## Start

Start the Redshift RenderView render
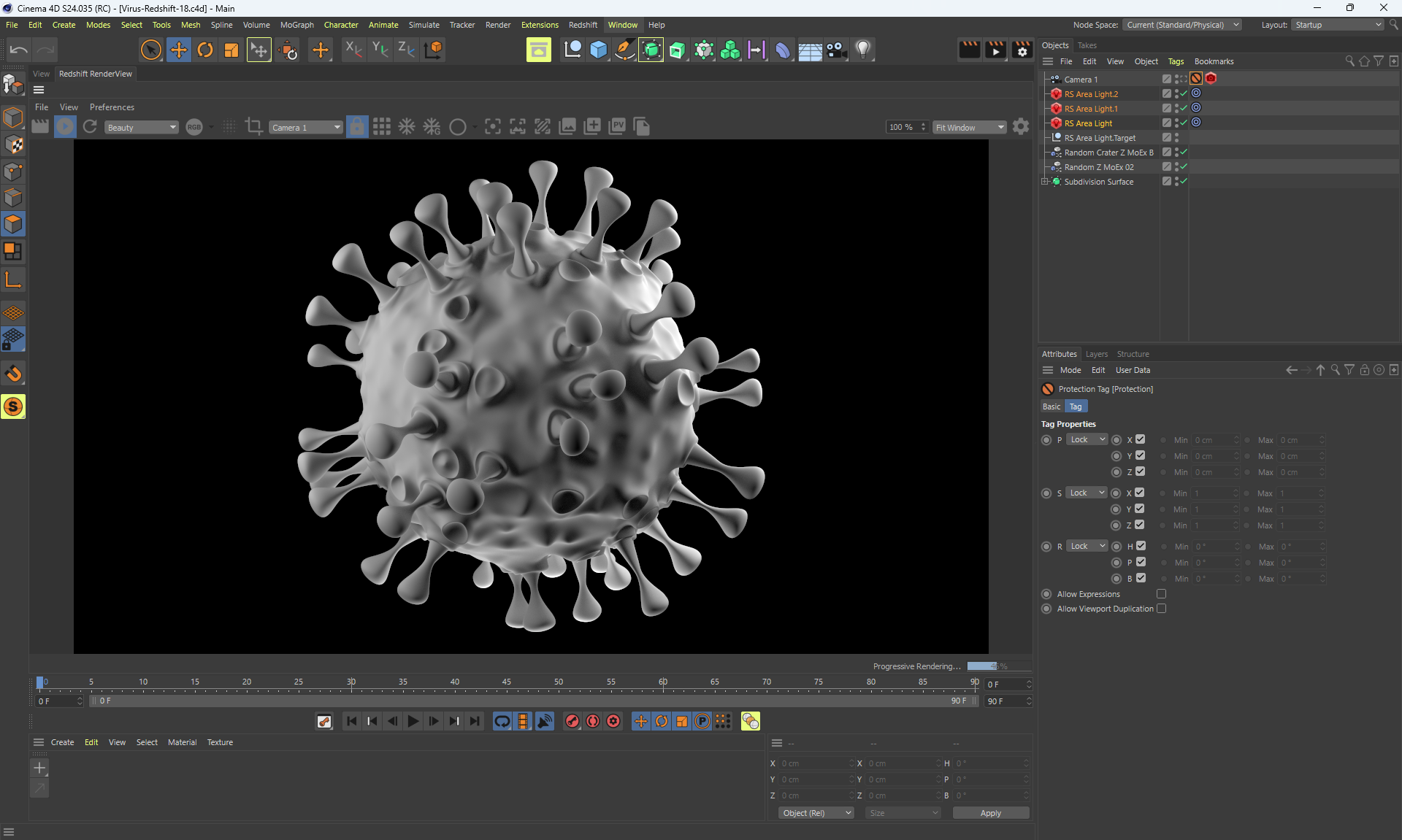(65, 126)
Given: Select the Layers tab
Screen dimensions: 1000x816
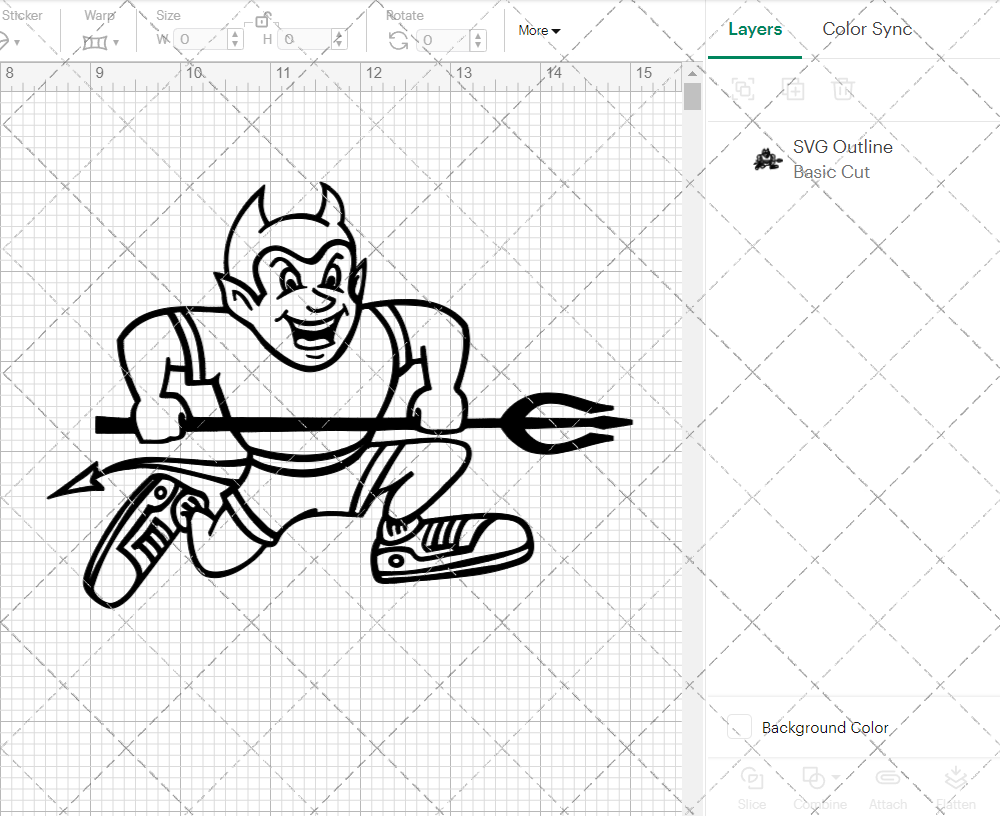Looking at the screenshot, I should coord(755,29).
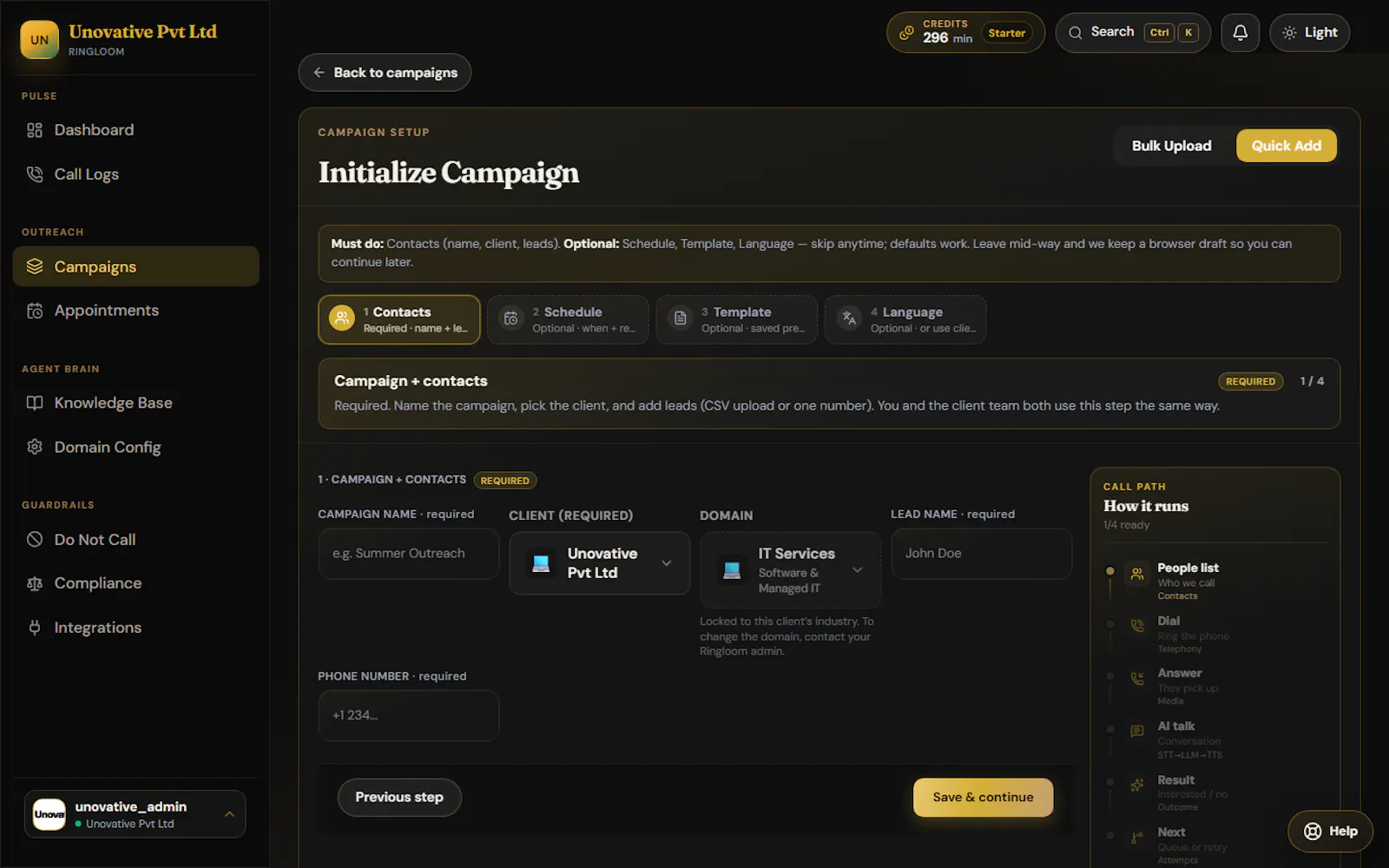Select the Quick Add mode

tap(1286, 146)
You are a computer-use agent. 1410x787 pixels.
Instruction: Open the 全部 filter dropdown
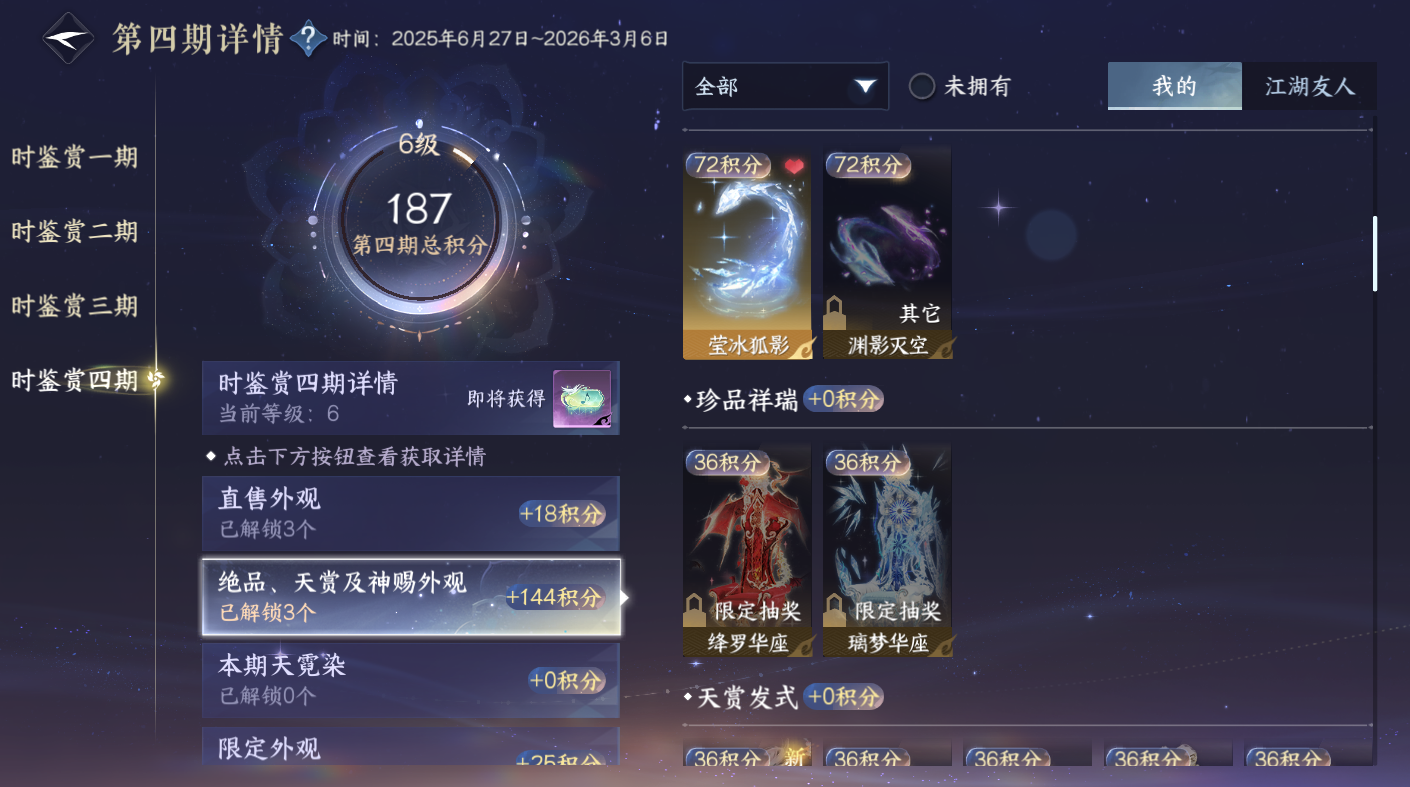tap(785, 86)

## End

Written instruction ▸ Arrange the rows above as a JSON list of strings, one string per line and no strings for blank lines. Leave out the pictures.

Output ▸
[
  "Start the Redshift RenderView render",
  "(65, 126)",
  "Given: Select the Layers tab",
  "Screen dimensions: 1000x816",
  "Looking at the screenshot, I should coord(755,29).",
  "Select the Quick Add mode",
  "tap(1286, 146)",
  "You are a computer-use agent. 1410x787 pixels.",
  "Instruction: Open the 全部 filter dropdown",
  "tap(785, 86)"
]